After serving the incarcerative portion of the split sentence on offense A and during the remaining 2⅛ year probation portion of that split sentence, the defendant was incarcerated on two new charges for offenses C (Count I of Information 87-1856) and D (Count II of Information 87-1856). After serving 129 days pre-sentence jail incarceration, the trial court formulated a guidelines sentence taking into account all four charges and on February 26, 1988, sentenced the defendant for offense C to imprisonment for three years less jail time credit for the 129 days pre-sentence confinement.

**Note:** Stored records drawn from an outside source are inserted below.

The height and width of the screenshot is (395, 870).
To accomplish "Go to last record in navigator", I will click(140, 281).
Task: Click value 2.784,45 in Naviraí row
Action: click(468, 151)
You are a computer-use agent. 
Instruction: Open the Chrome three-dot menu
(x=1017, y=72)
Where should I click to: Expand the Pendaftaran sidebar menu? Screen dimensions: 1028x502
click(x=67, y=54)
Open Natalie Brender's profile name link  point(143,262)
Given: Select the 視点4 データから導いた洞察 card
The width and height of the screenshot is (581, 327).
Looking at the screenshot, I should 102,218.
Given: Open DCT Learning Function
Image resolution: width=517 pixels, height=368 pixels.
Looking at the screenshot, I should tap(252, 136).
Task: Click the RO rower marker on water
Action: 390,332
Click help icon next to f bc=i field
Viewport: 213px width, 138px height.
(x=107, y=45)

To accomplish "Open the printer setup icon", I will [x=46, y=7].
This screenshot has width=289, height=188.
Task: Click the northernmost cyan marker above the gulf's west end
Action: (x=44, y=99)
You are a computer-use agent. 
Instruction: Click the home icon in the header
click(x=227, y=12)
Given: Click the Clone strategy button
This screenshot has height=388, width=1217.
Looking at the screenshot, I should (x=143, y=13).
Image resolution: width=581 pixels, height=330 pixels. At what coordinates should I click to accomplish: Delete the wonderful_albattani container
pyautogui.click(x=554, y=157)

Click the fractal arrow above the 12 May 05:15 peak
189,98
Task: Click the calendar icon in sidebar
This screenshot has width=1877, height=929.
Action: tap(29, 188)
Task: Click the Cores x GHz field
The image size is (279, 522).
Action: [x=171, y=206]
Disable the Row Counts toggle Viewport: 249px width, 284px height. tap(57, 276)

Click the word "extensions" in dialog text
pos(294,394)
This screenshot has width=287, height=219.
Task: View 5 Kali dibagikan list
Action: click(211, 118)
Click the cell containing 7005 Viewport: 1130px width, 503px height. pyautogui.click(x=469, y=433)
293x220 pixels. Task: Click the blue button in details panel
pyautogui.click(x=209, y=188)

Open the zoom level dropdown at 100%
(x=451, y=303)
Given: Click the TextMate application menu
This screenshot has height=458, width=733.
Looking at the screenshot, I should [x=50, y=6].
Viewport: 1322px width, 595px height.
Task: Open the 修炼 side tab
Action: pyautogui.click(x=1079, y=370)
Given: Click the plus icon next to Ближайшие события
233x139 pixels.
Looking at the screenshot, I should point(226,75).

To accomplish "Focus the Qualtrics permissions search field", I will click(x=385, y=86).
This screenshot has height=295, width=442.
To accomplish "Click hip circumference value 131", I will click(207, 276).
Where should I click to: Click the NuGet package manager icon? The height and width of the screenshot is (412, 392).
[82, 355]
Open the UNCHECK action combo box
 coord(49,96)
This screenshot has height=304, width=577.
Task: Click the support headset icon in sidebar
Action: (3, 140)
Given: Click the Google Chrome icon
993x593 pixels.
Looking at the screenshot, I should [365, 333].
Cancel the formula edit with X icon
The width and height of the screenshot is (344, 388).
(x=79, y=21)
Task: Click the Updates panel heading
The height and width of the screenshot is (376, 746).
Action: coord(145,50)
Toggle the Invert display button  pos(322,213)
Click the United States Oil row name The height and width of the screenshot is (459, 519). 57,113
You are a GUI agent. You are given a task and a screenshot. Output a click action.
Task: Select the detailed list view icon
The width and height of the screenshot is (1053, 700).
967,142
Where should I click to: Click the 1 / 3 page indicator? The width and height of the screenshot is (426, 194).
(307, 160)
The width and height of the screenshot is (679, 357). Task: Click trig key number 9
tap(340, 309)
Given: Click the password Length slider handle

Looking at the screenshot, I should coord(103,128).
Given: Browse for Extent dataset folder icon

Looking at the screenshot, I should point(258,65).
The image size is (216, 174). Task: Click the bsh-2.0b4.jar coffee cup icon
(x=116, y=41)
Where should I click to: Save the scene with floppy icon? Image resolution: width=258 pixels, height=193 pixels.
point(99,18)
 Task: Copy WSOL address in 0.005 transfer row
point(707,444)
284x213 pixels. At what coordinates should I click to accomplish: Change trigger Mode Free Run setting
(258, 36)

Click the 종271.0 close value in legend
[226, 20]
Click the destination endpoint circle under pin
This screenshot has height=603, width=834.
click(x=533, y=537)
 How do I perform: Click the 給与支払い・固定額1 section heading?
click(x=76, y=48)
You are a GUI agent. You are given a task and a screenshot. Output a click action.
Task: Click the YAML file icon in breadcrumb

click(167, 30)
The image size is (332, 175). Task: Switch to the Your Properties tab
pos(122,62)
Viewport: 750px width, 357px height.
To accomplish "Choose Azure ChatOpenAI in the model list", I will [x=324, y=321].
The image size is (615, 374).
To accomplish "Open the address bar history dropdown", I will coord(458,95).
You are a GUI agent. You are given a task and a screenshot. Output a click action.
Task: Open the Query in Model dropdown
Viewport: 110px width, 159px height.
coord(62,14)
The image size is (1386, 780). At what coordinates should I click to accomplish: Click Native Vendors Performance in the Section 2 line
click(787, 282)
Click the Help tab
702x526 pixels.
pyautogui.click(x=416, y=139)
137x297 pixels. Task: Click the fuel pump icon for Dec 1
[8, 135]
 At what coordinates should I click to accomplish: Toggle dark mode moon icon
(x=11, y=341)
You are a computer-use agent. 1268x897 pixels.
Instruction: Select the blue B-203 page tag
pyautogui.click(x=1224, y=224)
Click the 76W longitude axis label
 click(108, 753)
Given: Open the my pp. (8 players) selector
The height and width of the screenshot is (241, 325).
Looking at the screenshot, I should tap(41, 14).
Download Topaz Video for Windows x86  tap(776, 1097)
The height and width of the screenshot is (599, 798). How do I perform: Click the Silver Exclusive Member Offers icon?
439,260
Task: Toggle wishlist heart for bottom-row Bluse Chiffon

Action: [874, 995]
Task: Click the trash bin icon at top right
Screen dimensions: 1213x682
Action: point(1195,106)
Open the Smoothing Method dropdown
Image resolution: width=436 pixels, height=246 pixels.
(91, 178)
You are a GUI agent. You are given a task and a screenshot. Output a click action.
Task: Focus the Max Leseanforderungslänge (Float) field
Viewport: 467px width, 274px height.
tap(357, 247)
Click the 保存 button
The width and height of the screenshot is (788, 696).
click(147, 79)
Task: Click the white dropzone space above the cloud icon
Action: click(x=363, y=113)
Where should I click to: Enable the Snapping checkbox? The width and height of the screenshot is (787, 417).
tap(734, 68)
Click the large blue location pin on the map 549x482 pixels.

The defendant appeals, contending that he is entitled to credit against the 3 years guidelines sentence (imposed for offense C) for not only the 129 days jail time credit but also for the 2V2 year jail and prison time credited on offense A. The defendant’s contention is erroneous.

Whatever effect the defendant’s split sentence for offense A should have been given in formulating the guidelines sentence imposed for offense C,1 the defendant is not entitled to credit on the later sentence (imposed for offense C) for the confinement time he served under the prior sentence (imposed for offense A). The defendant was sentenced in 1986 for offense A but he was not sentenced for offense B. He was given probation in lieu of a sentence on offense B. The difference is both substantive and substantial.

In short, the defendant was entitled to, and received, 180 days’ jail-time credit against the 2½ year incarcerative portion of his 5 year split sentence for offense A; but he is not entitled to credit against the 3 *252year sentence imposed for offense C for the jail-time and prison-time imposed, served, and credited on the sentence imposed for offense A.

AFFIRMED.

COBB and DANIEL, JJ., concur.

. Under Florida Rule of Criminal Procedure 3.701 d.5., the conviction for offense A should he scored as "prior record" on the defendant’s guidelines scoresheet prepared for sentencing for offense C. Howver, in contrast with the split sentence imposed for offense A, the defendant, in lieu of being sentenced, was placed on probation as to offense B (§ 948.01(3), Fla. Stat.). If the probation for offense B was effective when offenses C and D were committed (this probation was consecutive to the 5 year split sentence for offense A) the commission of offenses C and D violated the conditions of that probation and would normally result in its termination and sentencing in which event offense B would be "pending before the court for sentencing” (3.701 d.l. and 4.) at the time sentence was imposed on offenses C and D. If offense C was found to be the "primary offense” (3.701 d.3.), then logically offense B should have been scored and sentenced as an “additional offense at conviction” (3.701 d.4.). However, the committee note (1985 amendment) to Rule 3.701 d.5., states that in this circumstance, the earlier offense (offense B) shall be scored as "prior record” and not as “additional offense.” The anomaly created by this provision and the opinions in Rojas v. State, 506 So.2d 1158 (Fla. 3d DCA 1987) and Cain v. State, 506 So.2d 1125 (Fla. 1st DCA 1987) was the focus of the attention of the trial judge and counsel in this case. Peculiarly, in this case the court did not sentence the defendant as to offense B but disregarded the split sentence imposed for offense A on August 5, 1986, and on February 26, 1988, placed the defendant on straight probation for 2½ years for both offense A and offense B. Those actions are not the subject of this appeal.